Task description |
Go through the material below and copy each line where the word "left" appears.

Segment Start: Given entries

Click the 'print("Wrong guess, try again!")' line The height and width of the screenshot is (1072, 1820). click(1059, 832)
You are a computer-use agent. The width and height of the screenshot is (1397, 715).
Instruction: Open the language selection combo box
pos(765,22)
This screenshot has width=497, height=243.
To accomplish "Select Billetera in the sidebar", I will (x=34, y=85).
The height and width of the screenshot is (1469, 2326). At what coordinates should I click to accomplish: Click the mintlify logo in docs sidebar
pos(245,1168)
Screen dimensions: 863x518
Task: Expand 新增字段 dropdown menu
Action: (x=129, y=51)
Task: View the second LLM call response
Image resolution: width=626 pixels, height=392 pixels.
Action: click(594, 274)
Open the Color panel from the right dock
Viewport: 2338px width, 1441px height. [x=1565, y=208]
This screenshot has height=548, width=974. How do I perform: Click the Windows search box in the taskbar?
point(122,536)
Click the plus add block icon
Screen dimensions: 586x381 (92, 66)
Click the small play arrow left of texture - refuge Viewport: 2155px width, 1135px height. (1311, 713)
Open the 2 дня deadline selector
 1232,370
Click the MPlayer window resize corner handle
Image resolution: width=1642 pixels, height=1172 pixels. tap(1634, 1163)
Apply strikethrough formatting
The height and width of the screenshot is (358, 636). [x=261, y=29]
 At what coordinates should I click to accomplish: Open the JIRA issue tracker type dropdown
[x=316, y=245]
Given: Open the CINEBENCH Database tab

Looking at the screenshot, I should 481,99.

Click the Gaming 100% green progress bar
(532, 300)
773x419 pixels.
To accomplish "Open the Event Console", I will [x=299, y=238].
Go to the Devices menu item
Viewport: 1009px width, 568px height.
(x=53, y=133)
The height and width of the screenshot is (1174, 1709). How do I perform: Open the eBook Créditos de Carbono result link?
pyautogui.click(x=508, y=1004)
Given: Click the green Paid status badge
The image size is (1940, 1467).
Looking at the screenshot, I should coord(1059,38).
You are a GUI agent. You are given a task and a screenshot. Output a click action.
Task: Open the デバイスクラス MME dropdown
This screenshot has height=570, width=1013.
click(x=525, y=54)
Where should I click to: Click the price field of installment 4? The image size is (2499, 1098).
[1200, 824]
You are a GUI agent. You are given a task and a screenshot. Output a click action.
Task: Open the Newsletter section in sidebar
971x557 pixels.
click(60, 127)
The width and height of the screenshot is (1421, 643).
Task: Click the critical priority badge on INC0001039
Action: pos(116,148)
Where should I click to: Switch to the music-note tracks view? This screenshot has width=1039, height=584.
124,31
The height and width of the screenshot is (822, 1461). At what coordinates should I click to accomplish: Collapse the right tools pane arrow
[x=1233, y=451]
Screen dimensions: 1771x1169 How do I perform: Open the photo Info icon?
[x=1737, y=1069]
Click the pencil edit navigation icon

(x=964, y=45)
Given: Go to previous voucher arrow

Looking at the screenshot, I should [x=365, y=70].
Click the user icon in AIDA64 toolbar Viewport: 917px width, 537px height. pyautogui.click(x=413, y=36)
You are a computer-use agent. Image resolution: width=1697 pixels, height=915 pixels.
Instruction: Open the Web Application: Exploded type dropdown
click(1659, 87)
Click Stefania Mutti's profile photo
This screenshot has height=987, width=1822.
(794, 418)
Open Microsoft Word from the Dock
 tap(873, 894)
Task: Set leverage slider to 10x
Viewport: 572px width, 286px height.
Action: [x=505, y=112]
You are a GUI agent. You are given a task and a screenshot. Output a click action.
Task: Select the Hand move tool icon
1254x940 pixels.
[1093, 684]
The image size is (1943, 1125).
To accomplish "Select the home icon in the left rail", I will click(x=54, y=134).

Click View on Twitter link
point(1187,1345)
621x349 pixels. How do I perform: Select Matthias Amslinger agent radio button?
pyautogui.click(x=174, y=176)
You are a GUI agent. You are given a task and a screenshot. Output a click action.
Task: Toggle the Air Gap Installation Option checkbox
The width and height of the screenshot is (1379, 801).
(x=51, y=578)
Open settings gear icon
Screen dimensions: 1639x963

Segment End: Given entries

Expected answer |
Click the small play arrow left of texture - refuge Viewport: 2155px width, 1135px height. (1311, 713)
To accomplish "Select the home icon in the left rail", I will click(x=54, y=134).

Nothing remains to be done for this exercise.